Instructions to follow:
In the listing below, swap every "How do I perform" for "What action completes" and leave everything else unchanged.

________________________________________

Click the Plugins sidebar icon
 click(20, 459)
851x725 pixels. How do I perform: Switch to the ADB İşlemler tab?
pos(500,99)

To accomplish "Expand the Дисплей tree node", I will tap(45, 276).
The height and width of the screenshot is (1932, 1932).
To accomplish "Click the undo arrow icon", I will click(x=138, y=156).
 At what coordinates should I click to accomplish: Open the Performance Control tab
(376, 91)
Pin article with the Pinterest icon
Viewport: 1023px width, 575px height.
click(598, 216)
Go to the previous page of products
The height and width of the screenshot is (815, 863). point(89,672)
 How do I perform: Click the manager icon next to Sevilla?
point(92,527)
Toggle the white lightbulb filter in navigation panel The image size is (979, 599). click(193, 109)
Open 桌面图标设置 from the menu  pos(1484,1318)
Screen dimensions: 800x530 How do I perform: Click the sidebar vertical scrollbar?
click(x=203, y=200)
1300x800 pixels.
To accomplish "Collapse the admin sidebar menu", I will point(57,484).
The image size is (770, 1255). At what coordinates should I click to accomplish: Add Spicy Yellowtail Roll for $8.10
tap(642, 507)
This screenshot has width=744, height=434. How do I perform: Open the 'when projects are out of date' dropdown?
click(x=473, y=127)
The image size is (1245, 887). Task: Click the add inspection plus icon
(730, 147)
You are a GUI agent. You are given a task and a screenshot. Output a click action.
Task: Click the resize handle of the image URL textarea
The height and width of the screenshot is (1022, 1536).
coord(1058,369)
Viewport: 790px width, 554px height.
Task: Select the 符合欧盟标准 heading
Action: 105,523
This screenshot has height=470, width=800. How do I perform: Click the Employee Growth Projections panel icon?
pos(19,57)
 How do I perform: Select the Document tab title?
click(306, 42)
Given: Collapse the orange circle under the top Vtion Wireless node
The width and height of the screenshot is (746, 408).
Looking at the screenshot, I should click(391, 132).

________________________________________

Written solution:
Click the Plugins sidebar icon
 click(20, 459)
851x725 pixels. What action completes: Switch to the ADB İşlemler tab?
pos(500,99)

To accomplish "Expand the Дисплей tree node", I will tap(45, 276).
The height and width of the screenshot is (1932, 1932).
To accomplish "Click the undo arrow icon", I will click(x=138, y=156).
 At what coordinates should I click to accomplish: Open the Performance Control tab
(376, 91)
Pin article with the Pinterest icon
Viewport: 1023px width, 575px height.
click(598, 216)
Go to the previous page of products
The height and width of the screenshot is (815, 863). point(89,672)
 What action completes: Click the manager icon next to Sevilla?
point(92,527)
Toggle the white lightbulb filter in navigation panel The image size is (979, 599). click(193, 109)
Open 桌面图标设置 from the menu  pos(1484,1318)
Screen dimensions: 800x530 What action completes: Click the sidebar vertical scrollbar?
click(x=203, y=200)
1300x800 pixels.
To accomplish "Collapse the admin sidebar menu", I will point(57,484).
The image size is (770, 1255). At what coordinates should I click to accomplish: Add Spicy Yellowtail Roll for $8.10
tap(642, 507)
This screenshot has width=744, height=434. What action completes: Open the 'when projects are out of date' dropdown?
click(x=473, y=127)
The image size is (1245, 887). Task: Click the add inspection plus icon
(730, 147)
You are a GUI agent. You are given a task and a screenshot. Output a click action.
Task: Click the resize handle of the image URL textarea
The height and width of the screenshot is (1022, 1536).
coord(1058,369)
Viewport: 790px width, 554px height.
Task: Select the 符合欧盟标准 heading
Action: 105,523
This screenshot has height=470, width=800. What action completes: Click the Employee Growth Projections panel icon?
pos(19,57)
 What action completes: Select the Document tab title?
click(306, 42)
Given: Collapse the orange circle under the top Vtion Wireless node
The width and height of the screenshot is (746, 408).
Looking at the screenshot, I should click(391, 132).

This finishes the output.